* **Task to complete**
Copying rule for the data below: take the line containing "You are a GUI" and every line after it to the end, exactly, and drop all pictures.

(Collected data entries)
▼

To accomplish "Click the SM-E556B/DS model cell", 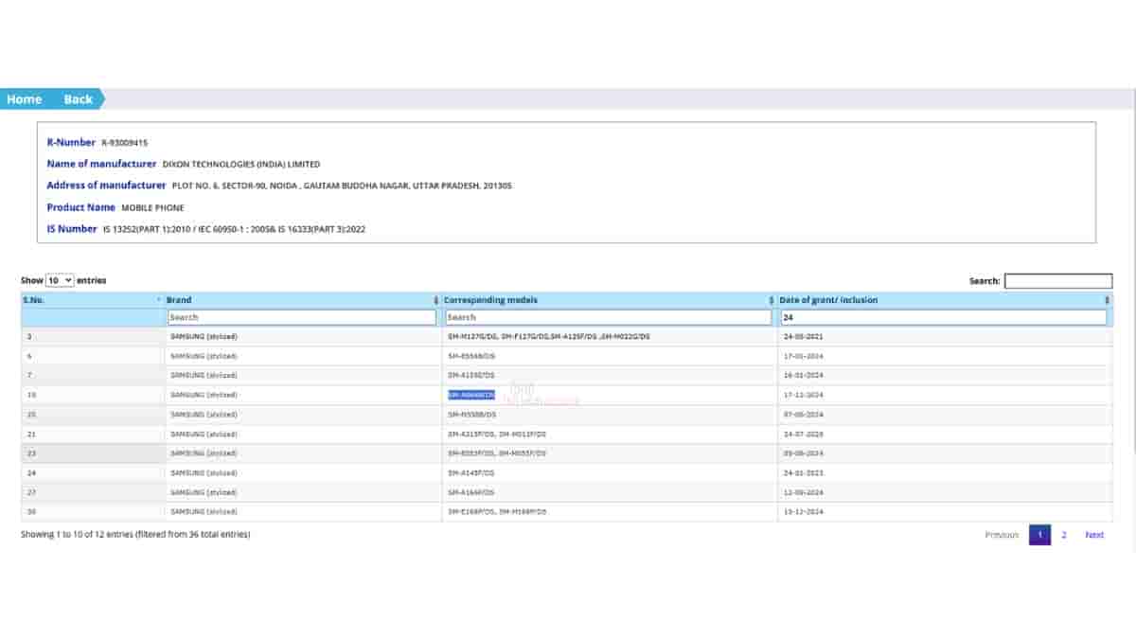I will pyautogui.click(x=471, y=356).
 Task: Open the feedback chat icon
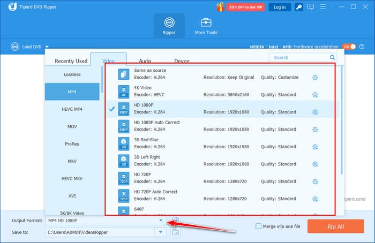click(x=311, y=7)
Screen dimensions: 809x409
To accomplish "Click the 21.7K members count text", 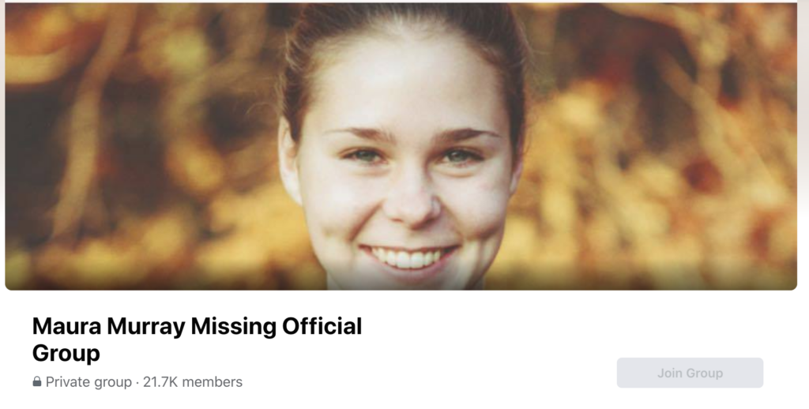I will pos(193,382).
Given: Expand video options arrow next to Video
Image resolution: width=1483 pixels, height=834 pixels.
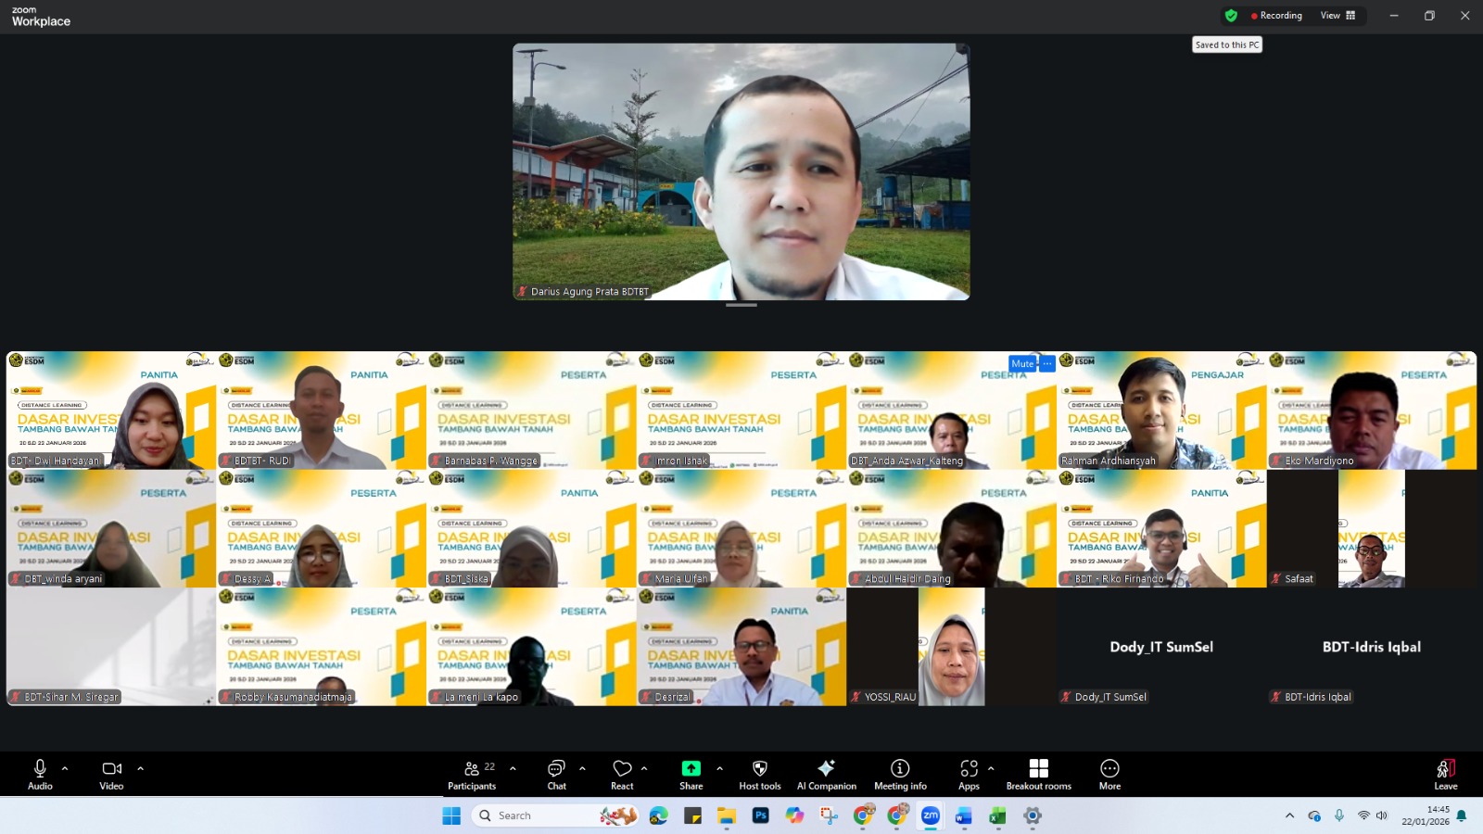Looking at the screenshot, I should (141, 768).
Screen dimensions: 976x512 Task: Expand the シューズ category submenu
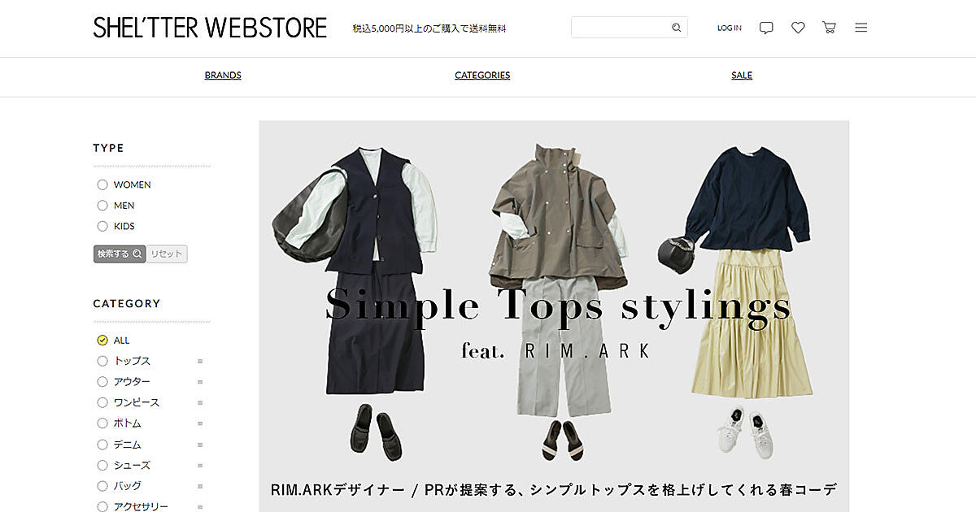click(200, 466)
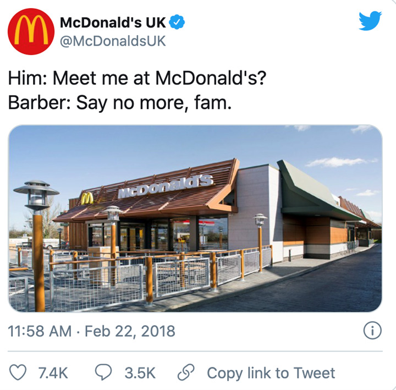Click the chain link icon

pyautogui.click(x=186, y=372)
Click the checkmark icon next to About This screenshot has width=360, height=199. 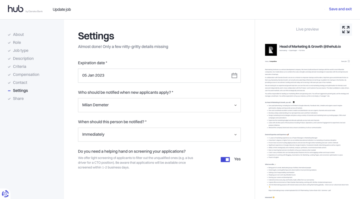[9, 35]
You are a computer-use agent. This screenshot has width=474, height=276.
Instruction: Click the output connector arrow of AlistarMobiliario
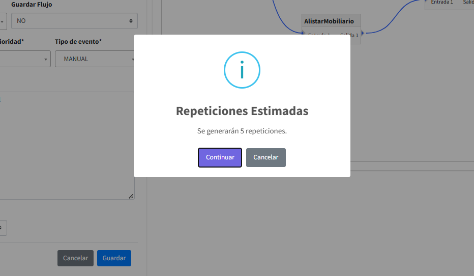[363, 33]
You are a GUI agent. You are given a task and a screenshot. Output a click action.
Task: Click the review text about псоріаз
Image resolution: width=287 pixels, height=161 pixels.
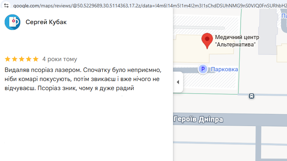pos(83,79)
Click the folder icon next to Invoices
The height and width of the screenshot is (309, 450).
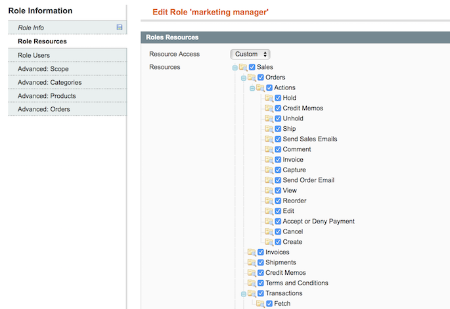(251, 252)
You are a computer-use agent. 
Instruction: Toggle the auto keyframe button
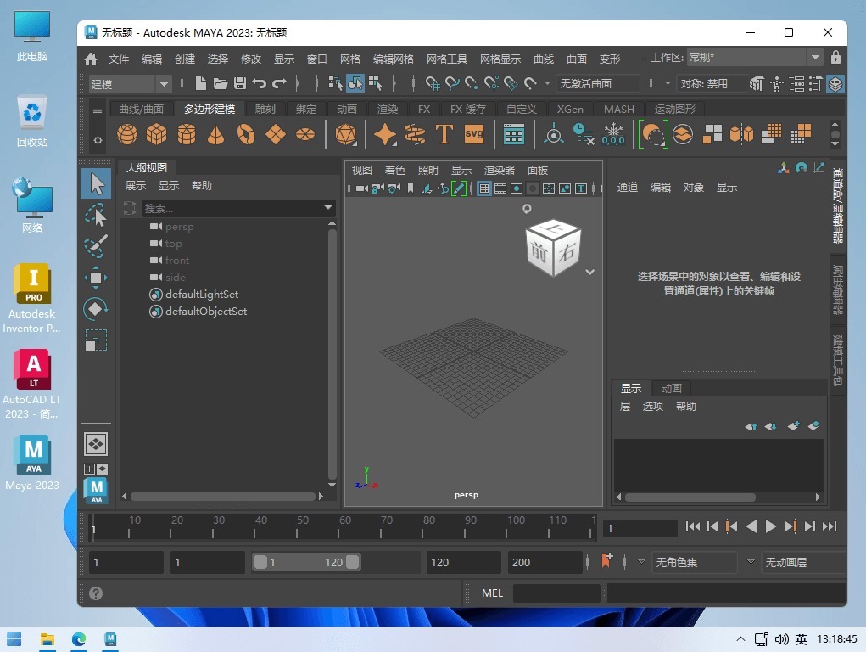pos(606,561)
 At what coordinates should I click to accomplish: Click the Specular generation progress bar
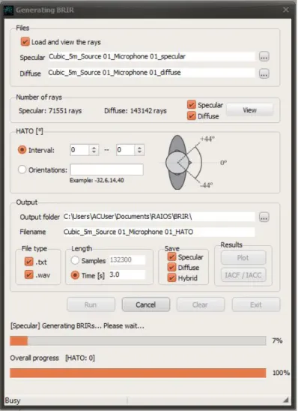click(x=138, y=341)
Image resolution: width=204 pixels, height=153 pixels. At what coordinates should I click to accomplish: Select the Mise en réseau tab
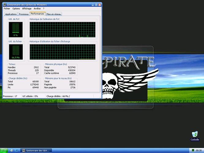click(x=54, y=14)
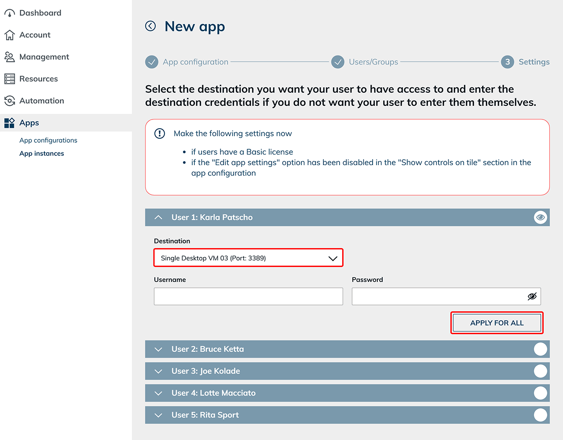
Task: Expand User 3: Joe Kolade section
Action: tap(158, 371)
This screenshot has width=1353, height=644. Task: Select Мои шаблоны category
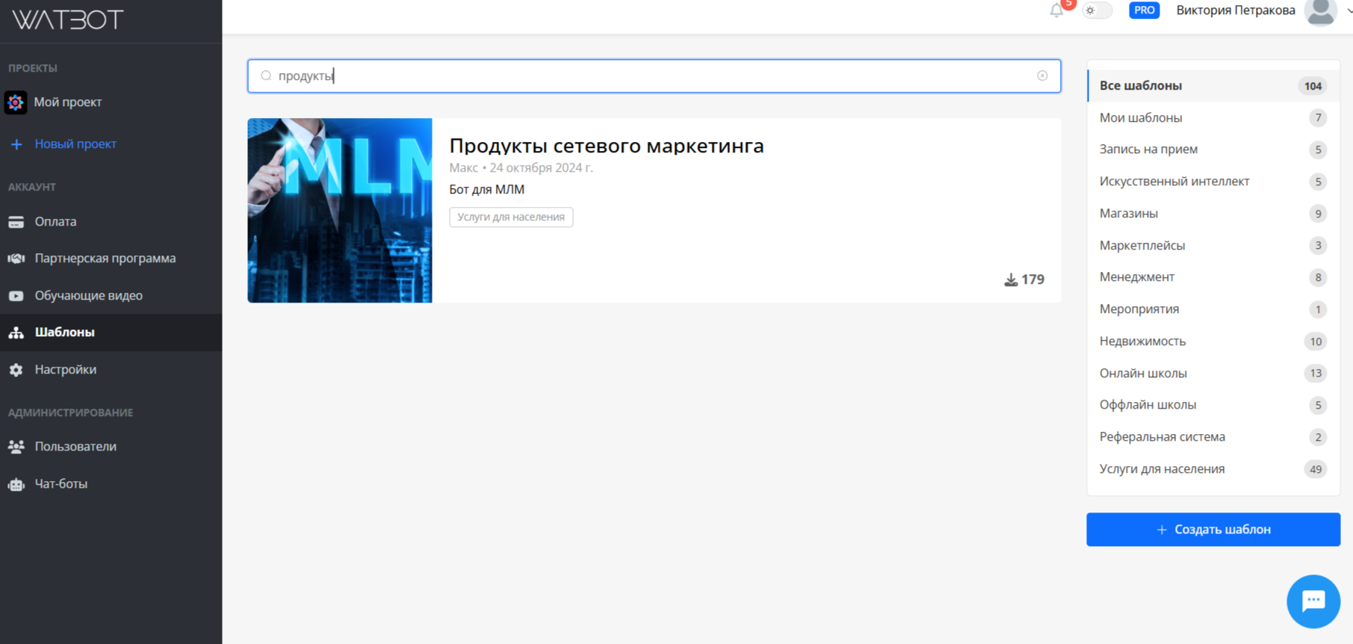[1140, 118]
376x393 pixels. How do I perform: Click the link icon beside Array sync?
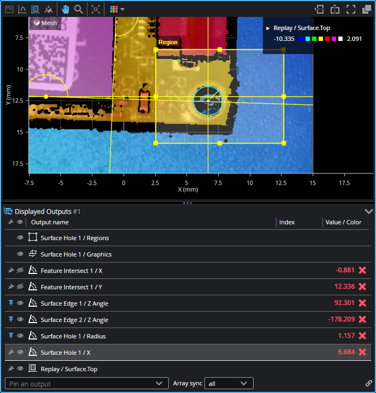point(368,383)
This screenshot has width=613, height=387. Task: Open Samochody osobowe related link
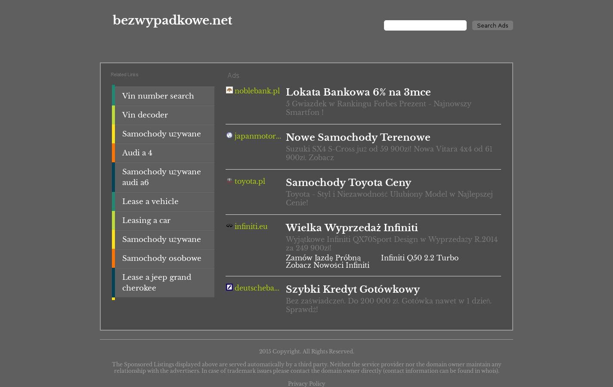pyautogui.click(x=162, y=258)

▲

* **Written solution**
You are a GUI agent. You are given a task and a screenshot. Output a click action.
Task: Click the review text about псоріаз
Image resolution: width=287 pixels, height=161 pixels.
pos(83,79)
Click the folder icon next to Invoices
The height and width of the screenshot is (309, 450).
(251, 252)
You are a computer-use agent. 
Instruction: Toggle the auto keyframe button
pos(606,561)
 At what coordinates should I click to accomplish: Click the Specular generation progress bar
click(x=138, y=341)
Image resolution: width=204 pixels, height=153 pixels. At what coordinates should I click to accomplish: Select the Mise en réseau tab
click(x=54, y=14)
Task: Expand User 3: Joe Kolade section
Action: tap(158, 371)
This screenshot has width=1353, height=644. Task: Select Мои шаблоны category
[1140, 118]
376x393 pixels. How do I perform: Click the link icon beside Array sync?
point(368,383)
This screenshot has width=613, height=387. Task: Open Samochody osobowe related link
pyautogui.click(x=162, y=258)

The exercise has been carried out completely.